Collected data entries:
* * * * *

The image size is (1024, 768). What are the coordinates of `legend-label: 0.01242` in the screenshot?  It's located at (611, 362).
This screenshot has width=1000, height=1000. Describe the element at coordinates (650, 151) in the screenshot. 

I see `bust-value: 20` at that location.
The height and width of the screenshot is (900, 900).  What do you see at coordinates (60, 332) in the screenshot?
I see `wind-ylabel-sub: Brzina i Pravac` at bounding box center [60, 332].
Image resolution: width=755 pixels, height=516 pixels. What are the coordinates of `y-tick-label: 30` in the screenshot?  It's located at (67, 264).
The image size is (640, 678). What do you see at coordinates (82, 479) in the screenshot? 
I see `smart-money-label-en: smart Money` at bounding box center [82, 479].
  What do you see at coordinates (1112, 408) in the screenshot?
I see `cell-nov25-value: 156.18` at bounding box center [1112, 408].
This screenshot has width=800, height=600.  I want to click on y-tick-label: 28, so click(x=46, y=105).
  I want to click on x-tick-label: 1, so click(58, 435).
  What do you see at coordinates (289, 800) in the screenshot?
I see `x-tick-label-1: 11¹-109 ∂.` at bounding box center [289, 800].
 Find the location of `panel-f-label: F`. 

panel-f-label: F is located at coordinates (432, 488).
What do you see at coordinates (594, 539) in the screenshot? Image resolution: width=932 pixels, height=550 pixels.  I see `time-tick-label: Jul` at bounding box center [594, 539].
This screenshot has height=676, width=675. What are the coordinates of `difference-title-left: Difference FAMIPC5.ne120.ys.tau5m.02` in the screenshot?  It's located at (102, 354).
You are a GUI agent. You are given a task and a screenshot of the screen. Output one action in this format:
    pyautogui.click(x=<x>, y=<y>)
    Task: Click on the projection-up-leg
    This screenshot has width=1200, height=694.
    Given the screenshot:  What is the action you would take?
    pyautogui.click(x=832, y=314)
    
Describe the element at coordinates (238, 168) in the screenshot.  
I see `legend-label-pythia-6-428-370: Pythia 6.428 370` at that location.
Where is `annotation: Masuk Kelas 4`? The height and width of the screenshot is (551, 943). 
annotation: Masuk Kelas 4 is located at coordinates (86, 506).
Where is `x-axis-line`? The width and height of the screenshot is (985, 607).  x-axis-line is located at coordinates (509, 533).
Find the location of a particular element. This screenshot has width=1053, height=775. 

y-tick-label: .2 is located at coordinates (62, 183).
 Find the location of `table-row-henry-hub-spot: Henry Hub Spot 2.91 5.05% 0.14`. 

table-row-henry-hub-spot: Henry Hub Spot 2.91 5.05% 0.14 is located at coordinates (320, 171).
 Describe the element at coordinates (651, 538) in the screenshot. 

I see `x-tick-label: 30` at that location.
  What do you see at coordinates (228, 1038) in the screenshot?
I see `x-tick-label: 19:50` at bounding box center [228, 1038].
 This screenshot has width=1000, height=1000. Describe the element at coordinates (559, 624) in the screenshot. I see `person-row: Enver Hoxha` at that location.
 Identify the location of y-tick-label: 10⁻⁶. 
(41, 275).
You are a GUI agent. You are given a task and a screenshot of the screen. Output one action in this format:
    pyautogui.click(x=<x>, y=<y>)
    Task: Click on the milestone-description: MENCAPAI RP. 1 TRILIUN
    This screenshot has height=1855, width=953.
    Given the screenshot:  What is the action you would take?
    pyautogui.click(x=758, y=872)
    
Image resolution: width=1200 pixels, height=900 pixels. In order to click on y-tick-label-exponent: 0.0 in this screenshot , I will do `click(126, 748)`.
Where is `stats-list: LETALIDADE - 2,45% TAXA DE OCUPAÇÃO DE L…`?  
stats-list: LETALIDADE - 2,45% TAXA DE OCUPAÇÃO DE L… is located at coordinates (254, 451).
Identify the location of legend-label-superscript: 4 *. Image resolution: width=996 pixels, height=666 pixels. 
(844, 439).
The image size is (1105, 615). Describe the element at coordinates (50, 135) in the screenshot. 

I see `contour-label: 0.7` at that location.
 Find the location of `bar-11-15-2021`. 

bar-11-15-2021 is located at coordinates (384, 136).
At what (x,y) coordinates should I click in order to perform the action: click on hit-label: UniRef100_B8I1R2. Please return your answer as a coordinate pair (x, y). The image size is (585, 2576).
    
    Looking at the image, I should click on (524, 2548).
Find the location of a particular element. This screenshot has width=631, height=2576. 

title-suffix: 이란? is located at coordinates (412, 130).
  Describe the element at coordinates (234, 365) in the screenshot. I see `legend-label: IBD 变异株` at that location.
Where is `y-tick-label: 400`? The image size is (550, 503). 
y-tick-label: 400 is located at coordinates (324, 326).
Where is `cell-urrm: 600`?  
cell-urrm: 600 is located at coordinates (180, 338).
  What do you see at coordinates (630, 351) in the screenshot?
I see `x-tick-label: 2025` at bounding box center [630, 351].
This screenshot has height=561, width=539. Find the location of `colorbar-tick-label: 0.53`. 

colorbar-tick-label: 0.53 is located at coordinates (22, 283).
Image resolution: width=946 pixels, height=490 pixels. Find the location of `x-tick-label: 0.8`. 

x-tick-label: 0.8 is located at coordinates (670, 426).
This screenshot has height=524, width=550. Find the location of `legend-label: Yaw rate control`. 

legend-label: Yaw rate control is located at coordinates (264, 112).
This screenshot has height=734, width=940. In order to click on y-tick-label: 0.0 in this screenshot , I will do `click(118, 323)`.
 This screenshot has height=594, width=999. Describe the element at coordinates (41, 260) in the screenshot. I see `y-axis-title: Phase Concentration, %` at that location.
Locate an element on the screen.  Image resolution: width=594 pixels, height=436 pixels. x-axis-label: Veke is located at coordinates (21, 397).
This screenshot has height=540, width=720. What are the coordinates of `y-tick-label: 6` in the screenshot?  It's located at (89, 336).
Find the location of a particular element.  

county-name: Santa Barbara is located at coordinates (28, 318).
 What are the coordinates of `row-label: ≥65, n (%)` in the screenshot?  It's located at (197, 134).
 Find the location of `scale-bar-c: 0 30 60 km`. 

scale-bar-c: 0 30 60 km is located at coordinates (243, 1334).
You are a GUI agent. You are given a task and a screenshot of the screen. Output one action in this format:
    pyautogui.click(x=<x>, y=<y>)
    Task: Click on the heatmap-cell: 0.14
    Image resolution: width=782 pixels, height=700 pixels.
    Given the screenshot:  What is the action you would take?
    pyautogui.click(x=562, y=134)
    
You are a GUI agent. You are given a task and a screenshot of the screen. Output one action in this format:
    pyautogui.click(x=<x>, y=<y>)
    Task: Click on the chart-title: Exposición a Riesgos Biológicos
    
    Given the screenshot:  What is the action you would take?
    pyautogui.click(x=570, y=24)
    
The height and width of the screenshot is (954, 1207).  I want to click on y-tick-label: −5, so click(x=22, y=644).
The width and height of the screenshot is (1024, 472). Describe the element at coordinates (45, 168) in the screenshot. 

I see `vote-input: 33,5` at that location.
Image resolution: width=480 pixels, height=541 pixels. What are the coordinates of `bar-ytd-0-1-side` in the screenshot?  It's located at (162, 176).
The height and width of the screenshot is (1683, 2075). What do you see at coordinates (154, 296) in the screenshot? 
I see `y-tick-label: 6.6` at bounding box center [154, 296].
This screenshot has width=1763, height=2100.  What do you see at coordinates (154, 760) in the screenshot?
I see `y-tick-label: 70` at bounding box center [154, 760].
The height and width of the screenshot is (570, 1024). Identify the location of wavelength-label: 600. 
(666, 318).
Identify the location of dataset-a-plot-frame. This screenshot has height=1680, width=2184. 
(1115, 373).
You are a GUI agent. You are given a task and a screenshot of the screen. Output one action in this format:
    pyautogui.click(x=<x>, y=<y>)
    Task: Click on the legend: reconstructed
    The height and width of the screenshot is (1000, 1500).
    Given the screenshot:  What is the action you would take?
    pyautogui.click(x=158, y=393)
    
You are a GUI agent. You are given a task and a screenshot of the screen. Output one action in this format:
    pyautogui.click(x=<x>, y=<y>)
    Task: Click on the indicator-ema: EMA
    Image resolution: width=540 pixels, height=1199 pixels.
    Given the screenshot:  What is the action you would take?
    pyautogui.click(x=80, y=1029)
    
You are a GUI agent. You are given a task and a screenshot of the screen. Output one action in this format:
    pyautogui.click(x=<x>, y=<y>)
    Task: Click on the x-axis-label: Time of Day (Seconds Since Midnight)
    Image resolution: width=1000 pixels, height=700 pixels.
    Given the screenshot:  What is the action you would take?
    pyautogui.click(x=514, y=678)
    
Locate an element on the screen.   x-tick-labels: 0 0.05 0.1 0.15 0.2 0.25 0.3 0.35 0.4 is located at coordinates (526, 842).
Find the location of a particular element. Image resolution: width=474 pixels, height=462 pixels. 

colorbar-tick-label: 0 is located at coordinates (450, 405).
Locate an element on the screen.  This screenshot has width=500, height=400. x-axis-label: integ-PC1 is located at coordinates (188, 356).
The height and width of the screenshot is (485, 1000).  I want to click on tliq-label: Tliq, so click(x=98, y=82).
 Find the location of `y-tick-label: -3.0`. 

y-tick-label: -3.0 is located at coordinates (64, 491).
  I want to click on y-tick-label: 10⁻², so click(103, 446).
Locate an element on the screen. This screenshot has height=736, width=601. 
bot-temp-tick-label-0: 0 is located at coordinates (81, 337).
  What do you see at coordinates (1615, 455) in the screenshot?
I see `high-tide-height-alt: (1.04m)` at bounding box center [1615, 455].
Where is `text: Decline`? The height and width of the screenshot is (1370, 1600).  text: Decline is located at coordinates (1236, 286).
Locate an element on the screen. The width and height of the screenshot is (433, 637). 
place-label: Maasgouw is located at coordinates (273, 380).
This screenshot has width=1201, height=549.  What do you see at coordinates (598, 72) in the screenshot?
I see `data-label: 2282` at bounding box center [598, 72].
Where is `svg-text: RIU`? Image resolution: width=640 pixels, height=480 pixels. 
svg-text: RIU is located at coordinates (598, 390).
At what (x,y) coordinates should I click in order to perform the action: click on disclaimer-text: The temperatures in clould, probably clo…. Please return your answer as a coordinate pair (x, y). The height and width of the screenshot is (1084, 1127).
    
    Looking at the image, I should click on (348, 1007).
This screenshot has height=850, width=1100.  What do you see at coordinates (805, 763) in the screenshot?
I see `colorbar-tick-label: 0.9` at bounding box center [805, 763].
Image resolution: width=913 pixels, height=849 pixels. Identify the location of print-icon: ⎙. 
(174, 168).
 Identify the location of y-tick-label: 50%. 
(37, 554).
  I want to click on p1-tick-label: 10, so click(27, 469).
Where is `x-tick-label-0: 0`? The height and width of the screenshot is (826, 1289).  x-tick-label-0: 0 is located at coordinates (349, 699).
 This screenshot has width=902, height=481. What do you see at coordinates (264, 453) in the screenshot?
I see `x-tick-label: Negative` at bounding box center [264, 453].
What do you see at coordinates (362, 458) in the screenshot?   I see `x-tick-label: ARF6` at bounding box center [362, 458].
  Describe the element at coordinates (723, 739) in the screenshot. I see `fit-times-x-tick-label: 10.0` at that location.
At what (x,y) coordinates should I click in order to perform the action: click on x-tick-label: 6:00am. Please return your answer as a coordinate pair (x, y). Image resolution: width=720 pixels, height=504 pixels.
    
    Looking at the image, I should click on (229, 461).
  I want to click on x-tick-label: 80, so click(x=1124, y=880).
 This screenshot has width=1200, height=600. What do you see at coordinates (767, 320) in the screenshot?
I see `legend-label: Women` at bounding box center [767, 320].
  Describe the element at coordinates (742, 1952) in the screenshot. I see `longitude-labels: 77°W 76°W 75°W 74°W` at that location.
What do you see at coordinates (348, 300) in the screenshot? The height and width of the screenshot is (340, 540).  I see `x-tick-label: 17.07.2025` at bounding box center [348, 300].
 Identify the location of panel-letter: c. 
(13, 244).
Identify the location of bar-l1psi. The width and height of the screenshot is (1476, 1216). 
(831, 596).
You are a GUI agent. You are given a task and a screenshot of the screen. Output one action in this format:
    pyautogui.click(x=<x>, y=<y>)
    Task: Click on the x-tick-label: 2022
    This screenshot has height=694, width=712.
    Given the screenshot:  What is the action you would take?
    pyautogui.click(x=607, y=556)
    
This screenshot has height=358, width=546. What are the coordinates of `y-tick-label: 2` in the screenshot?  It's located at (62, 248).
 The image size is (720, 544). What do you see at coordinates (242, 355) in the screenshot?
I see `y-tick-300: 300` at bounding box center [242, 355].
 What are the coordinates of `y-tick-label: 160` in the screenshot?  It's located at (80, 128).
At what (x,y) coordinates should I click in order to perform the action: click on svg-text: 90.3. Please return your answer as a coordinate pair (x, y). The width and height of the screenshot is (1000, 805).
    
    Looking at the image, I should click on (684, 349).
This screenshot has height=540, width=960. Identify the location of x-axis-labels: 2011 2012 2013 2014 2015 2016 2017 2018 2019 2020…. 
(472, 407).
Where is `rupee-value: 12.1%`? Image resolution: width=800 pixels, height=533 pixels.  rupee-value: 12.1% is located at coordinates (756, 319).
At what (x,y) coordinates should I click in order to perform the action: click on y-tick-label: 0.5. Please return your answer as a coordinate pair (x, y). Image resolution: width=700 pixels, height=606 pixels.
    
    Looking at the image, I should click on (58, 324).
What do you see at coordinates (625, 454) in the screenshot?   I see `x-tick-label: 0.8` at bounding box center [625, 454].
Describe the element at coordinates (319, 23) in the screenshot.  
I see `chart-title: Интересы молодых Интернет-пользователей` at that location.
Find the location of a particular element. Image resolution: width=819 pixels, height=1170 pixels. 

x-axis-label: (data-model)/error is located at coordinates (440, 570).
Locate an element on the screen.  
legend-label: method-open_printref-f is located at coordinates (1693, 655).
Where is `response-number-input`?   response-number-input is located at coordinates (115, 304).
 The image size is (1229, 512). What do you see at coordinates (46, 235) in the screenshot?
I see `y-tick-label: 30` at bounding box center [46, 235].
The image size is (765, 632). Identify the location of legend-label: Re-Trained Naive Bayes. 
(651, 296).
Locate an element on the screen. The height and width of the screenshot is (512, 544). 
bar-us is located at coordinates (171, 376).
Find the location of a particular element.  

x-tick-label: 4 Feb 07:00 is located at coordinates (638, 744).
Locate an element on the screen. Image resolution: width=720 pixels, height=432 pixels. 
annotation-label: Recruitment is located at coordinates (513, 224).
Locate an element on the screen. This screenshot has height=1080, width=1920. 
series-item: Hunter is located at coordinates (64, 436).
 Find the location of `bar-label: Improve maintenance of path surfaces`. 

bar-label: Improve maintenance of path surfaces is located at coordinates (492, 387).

* * * * *

• **ABOUT THIS EXERCISE**
Substitute "Locate" for "Identify the location of" in the entries between the lines holding "What do you see at coordinates (348, 300)" and "x-axis-label: (data-model)/error is", inclusive. Write out only those lines, with nothing else changed.

• **YOUR RESPONSE**
What do you see at coordinates (348, 300) in the screenshot? The height and width of the screenshot is (340, 540).  I see `x-tick-label: 17.07.2025` at bounding box center [348, 300].
 Locate panel-letter: c. 
(13, 244).
Locate bar-l1psi. The width and height of the screenshot is (1476, 1216). 
(831, 596).
You are a GUI agent. You are given a task and a screenshot of the screen. Output one action in this format:
    pyautogui.click(x=<x>, y=<y>)
    Task: Click on the x-tick-label: 2022
    This screenshot has height=694, width=712.
    Given the screenshot:  What is the action you would take?
    pyautogui.click(x=607, y=556)
    
This screenshot has height=358, width=546. What are the coordinates of `y-tick-label: 2` in the screenshot?  It's located at (62, 248).
 The image size is (720, 544). What do you see at coordinates (242, 355) in the screenshot?
I see `y-tick-300: 300` at bounding box center [242, 355].
 What are the coordinates of `y-tick-label: 160` in the screenshot?  It's located at (80, 128).
At what (x,y) coordinates should I click in order to perform the action: click on svg-text: 90.3. Please return your answer as a coordinate pair (x, y). The width and height of the screenshot is (1000, 805).
    
    Looking at the image, I should click on (684, 349).
This screenshot has height=540, width=960. Locate x-axis-labels: 2011 2012 2013 2014 2015 2016 2017 2018 2019 2020…. 
(472, 407).
Where is `rupee-value: 12.1%`? Image resolution: width=800 pixels, height=533 pixels.  rupee-value: 12.1% is located at coordinates (756, 319).
At what (x,y) coordinates should I click in order to perform the action: click on y-tick-label: 0.5. Please return your answer as a coordinate pair (x, y). Image resolution: width=700 pixels, height=606 pixels.
    
    Looking at the image, I should click on (58, 324).
What do you see at coordinates (625, 454) in the screenshot?   I see `x-tick-label: 0.8` at bounding box center [625, 454].
Describe the element at coordinates (319, 23) in the screenshot.  
I see `chart-title: Интересы молодых Интернет-пользователей` at that location.
Find the location of a particular element. Image resolution: width=819 pixels, height=1170 pixels. 

x-axis-label: (data-model)/error is located at coordinates (440, 570).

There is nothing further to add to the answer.